Exercise details - Look through the material below and return every line that contains "computer".

The data -
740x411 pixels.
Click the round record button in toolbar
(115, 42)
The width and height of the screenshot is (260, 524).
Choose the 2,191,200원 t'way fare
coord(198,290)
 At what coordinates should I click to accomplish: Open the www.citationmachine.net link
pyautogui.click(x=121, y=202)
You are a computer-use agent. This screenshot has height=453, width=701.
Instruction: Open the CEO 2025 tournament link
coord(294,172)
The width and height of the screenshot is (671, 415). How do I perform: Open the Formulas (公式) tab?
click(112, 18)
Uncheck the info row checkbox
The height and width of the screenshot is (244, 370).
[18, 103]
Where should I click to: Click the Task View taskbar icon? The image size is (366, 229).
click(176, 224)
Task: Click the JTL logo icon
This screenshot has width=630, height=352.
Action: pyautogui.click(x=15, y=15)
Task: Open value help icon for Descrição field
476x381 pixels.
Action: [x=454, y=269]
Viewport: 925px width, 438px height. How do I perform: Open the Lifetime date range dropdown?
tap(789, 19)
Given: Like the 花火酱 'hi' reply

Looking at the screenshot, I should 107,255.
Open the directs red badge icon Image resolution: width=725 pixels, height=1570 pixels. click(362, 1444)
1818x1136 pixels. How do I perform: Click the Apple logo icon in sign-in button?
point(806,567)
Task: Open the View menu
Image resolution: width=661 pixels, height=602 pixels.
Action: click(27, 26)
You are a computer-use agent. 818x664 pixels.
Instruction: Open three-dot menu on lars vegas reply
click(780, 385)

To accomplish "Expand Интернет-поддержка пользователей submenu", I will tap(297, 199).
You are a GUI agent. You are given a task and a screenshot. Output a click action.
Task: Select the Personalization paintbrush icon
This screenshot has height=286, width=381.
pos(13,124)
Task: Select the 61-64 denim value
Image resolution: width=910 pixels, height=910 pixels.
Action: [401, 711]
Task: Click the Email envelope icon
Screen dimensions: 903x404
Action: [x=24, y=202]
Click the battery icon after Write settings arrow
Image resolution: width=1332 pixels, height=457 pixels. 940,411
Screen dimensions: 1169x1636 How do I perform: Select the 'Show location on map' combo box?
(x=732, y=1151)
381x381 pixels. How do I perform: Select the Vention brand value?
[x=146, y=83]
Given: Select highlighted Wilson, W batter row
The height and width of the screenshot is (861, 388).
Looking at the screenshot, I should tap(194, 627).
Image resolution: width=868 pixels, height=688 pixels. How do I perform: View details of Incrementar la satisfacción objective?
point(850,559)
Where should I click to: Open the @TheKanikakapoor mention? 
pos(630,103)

Result of this exercise -
You are a computer-use agent. This screenshot has height=453, width=701.
You are a computer-use agent. 818x664 pixels.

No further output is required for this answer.